チャールズ・ディケンズ(1812.2-1870.6)の
長編小説『二都物語』を読みました。
ディケンズ47歳の時(1859)、
週刊誌『ALL THE YEAR ROUND』誌上
(1859年の4/30号から11/26号まで)
に掲載された作品です。
チャールズ・ディケンズ著
加賀山卓朗(かがやまたくろう)訳
『二都物語』
(新潮文庫、平成26年6月)
英語の多読をはじめて間もないころ(2011.11)、
マクミラン・リーダーズのレベル2(600語レベル)で
読んだのをきっかけに、
『二都物語』の翻訳を探してみたのですが、
なかなか読みやすい翻訳に出会えませんでした。
・田辺洋子(たなべようこ)訳
『新訳 二都物語』
(あぽろん社、平成22年4月)
・松本恵子(まつもとけいこ)訳
『二都物語』
(旺文社文庫、昭和49年6月)
・本多顕彰(ほんだあきら)訳
『二都物語』
(角川文庫、昭和41年2月)
※筑摩書房 世界の文学Eterna38-9、昭和52年12月に再録。
・中野好夫(なかのよしお)訳
『二都物語(上・下)』
(新潮文庫、昭和42年1月。

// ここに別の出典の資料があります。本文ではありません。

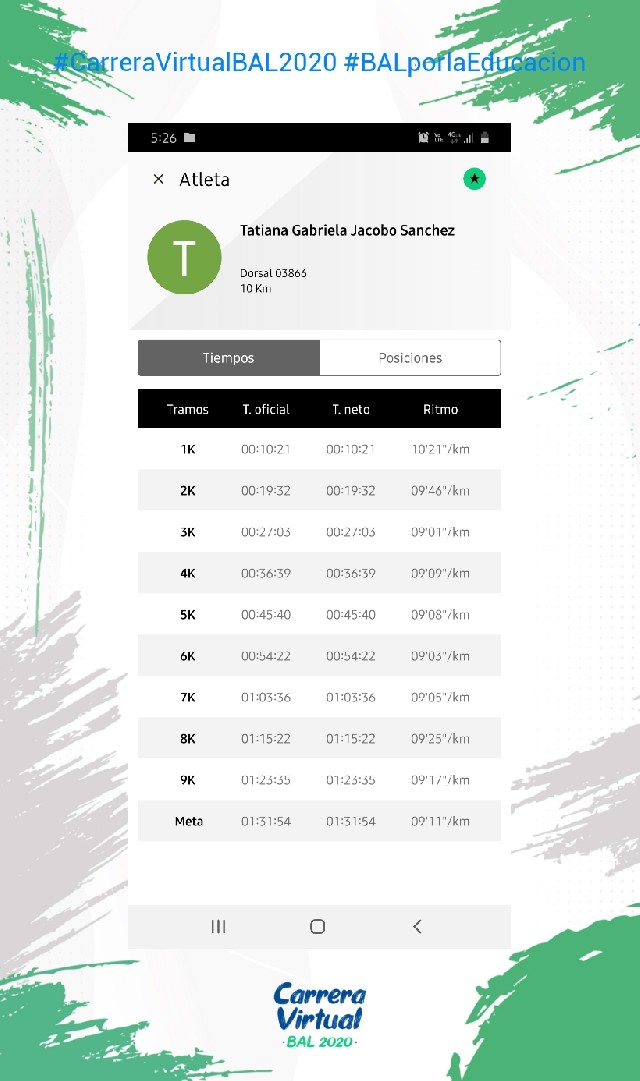
Task: Tap athlete name Tatiana Gabriela Jacobo Sanchez
Action: 347,231
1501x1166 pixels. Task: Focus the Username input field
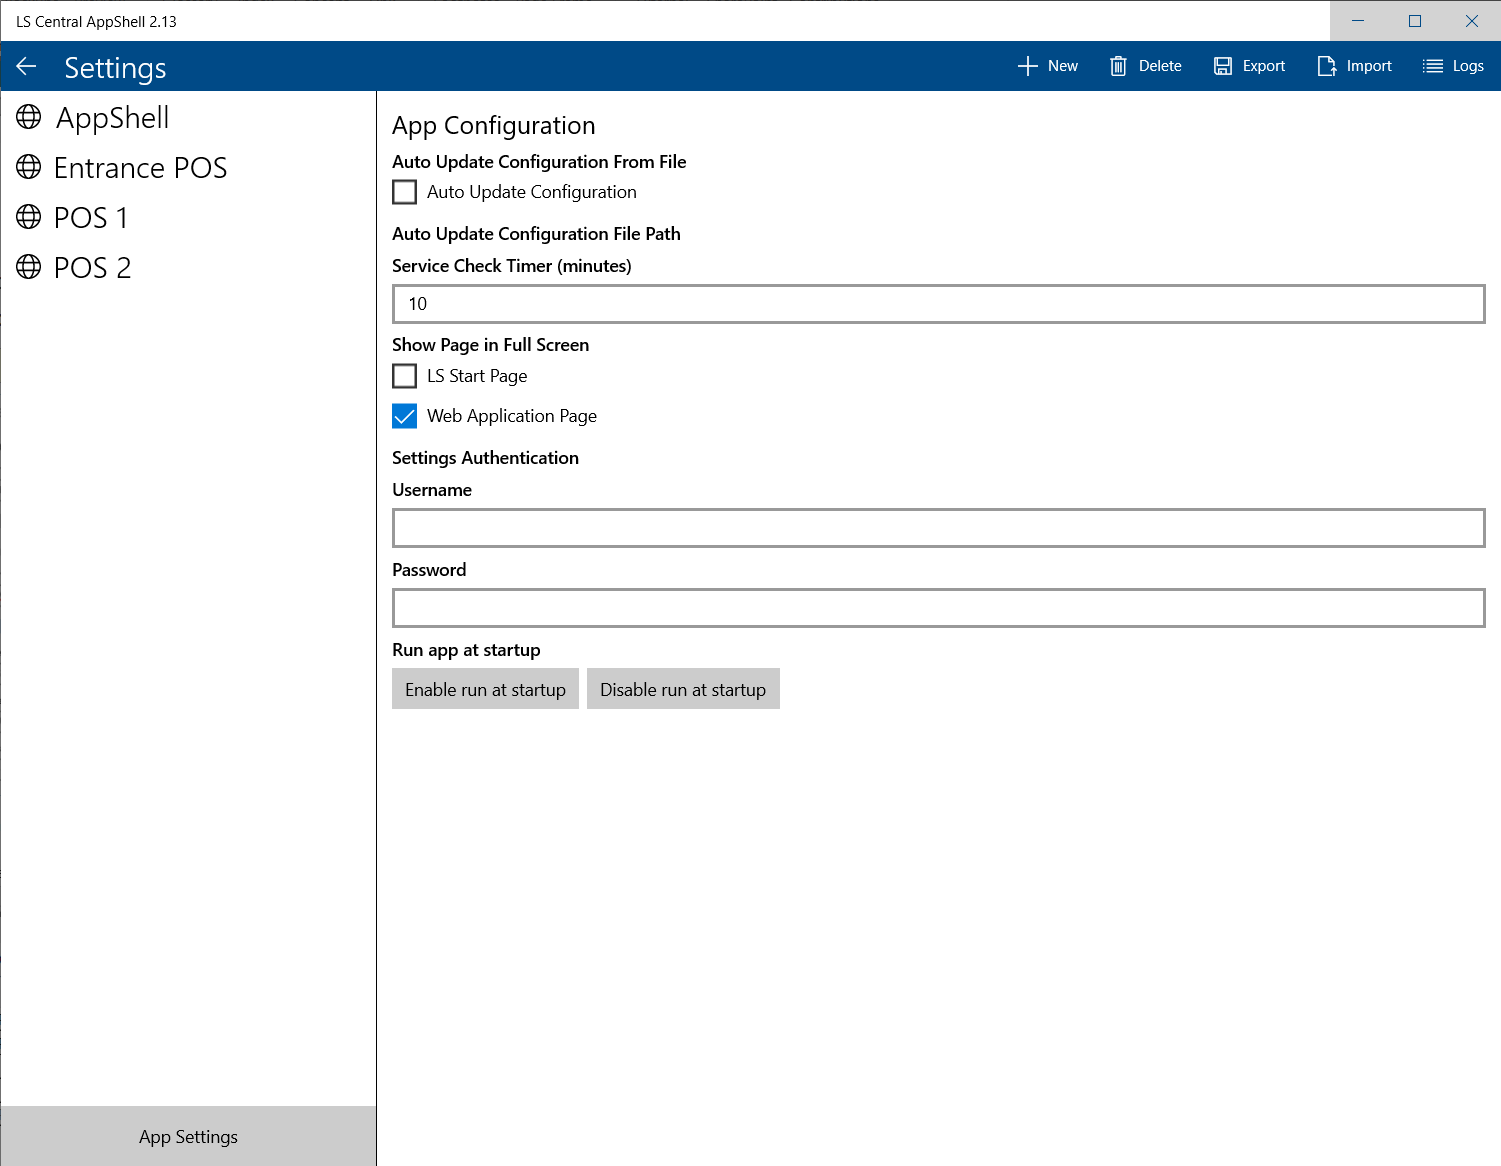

改版、平成3年2月。改版、平成24年8月)
※初出は、河出書房新社 世界文学全集6、昭和36年3月。
・岩波文庫から昭和11・12年に出版された
佐々木直次郎(ささきなおじろう)氏の翻訳は、
インターネット上の青空文庫で読むことができます。
・柳田泉(やなぎだいずみ)」訳
『二都物語』
(新潮社 世界文学全集18、昭和3年10月)
※ディケンズ著『世の中(ハード・タイムズ)』の翻訳も併録。
恐らくはディケンズの原文自体が
非常に訳しにくいのだろうと思い、
半ばあきらめていたのですが、
今回の加賀山卓朗氏の翻訳で、
ようやく現代の日本語の小説を読む感覚で、
楽しみながら、
全編を読み通すことができました。
英語の古い言い回しが
ところどころわかりにくかったり、
原文を意識してか一文を若干長めに訳してあるので、
まだ少し堅さが残っていて、
最上レベルまであともうひと押しな感じもありますが、
上記の翻訳の中では、
一番わかりやすい現代文に仕上がっていると思います。
これでようやく、
日本語で『二都物語』の全容を知ることができました。
イギリス人からみた、
フランス革命の
文化大革命的な負の側面をえぐり抜いた作品
といえるでしょうか。
ディケンズは、
ルイ16世が処刑(1793)された19年後に生まれ、
47歳の時に『二都物語』を執筆(1859)しているので、
父母の世代にイギリス国民が見聞きしてきた
「フランス革命」像が反映されていると言えるでしょう。
明らかに、
フランス革命に批判的な立場から書かれていますので、
日本式の「フランス革命=善」という刷り込みがあると、
作品の真価がわかりにくくなるかもしれません。
恐らくまだ、いつ誰が読んでも
読みやすいレベルには到達していないと思うので、
10年くらいたってから、
加賀山氏本人が今一度、全編を推敲されたら、
さらに良い一冊になるだろうなとも思いました。